DATASET CONTENT >>
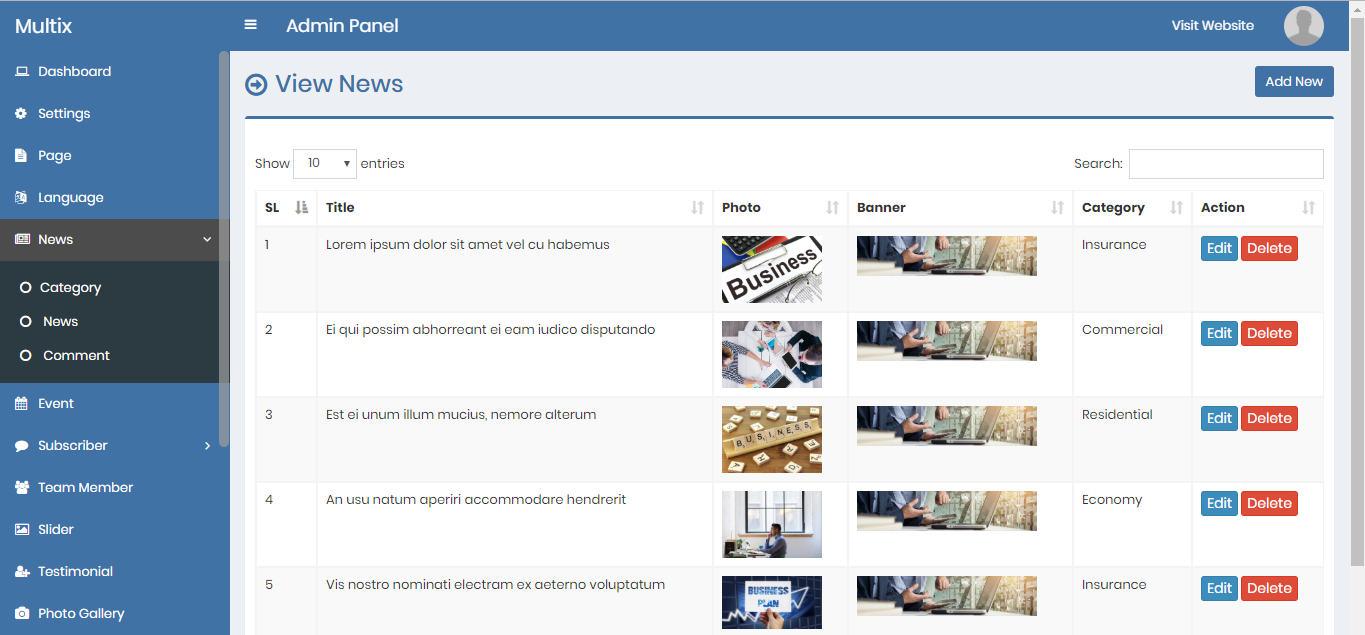
Task: Expand the Subscriber sidebar submenu
Action: point(207,446)
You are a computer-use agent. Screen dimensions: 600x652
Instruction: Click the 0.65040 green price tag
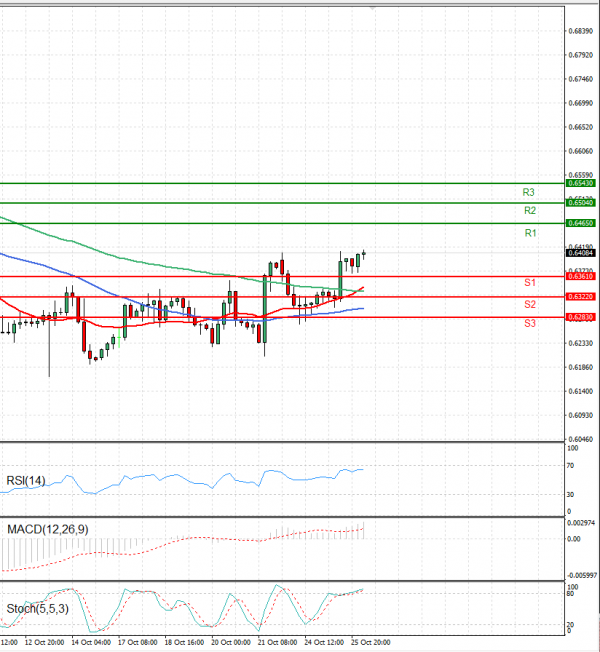point(581,203)
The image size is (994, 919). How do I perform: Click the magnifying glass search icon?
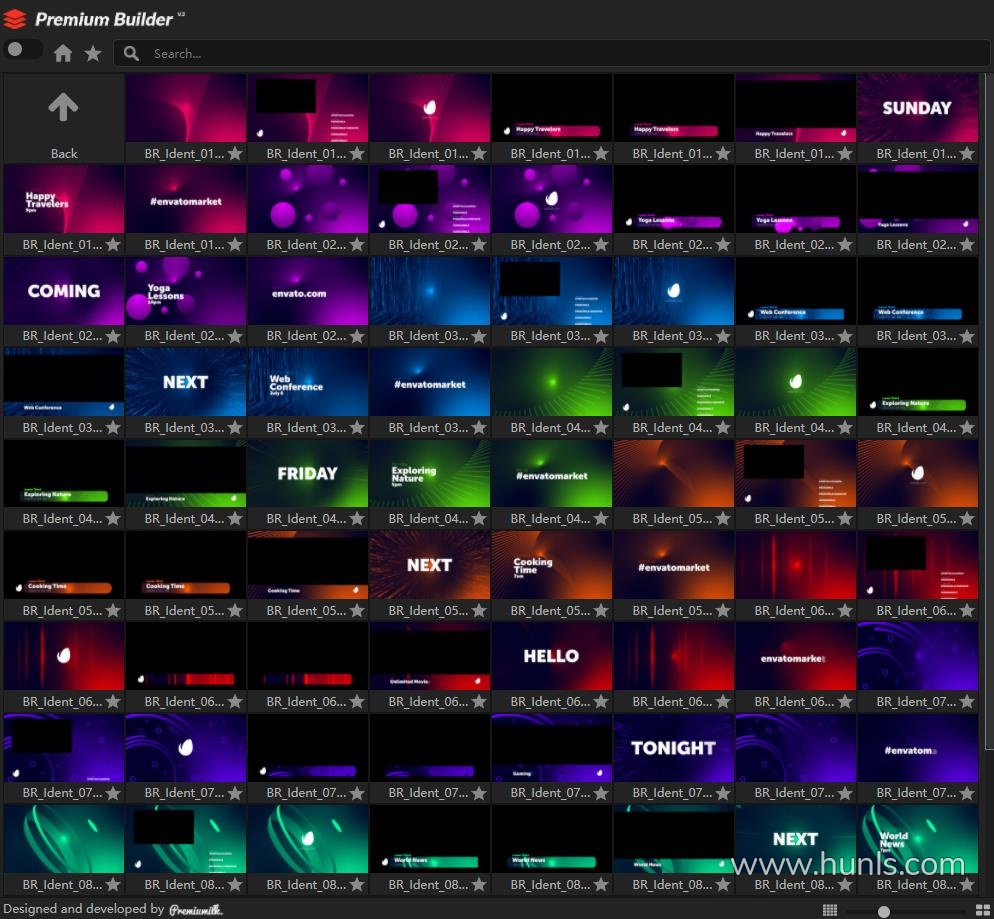131,53
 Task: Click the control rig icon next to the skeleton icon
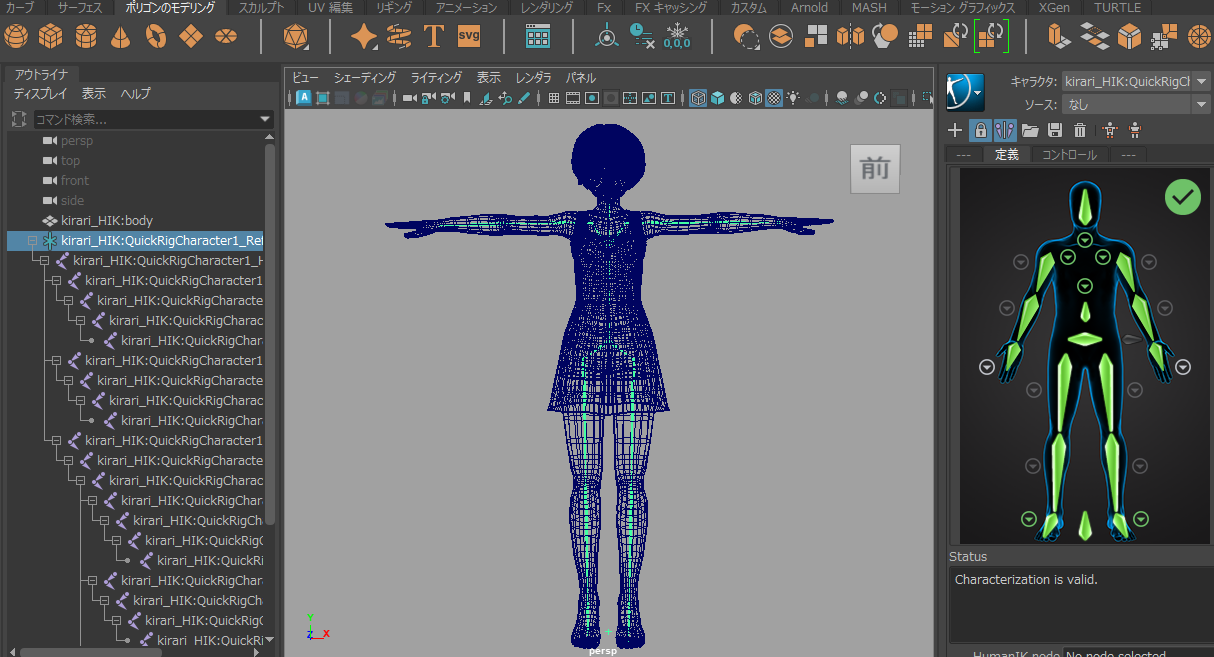point(1135,130)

TRY IT >> With the pictures left out, write out exactly the lines from the line containing "The image size" through the last line of the entries above, both ends included, and no others.

ANSWER SECTION >>
The image size is (994, 919). How do I perform: Click the magnifying glass search icon?
131,53
 Task: Click the control rig icon next to the skeleton icon
point(1135,130)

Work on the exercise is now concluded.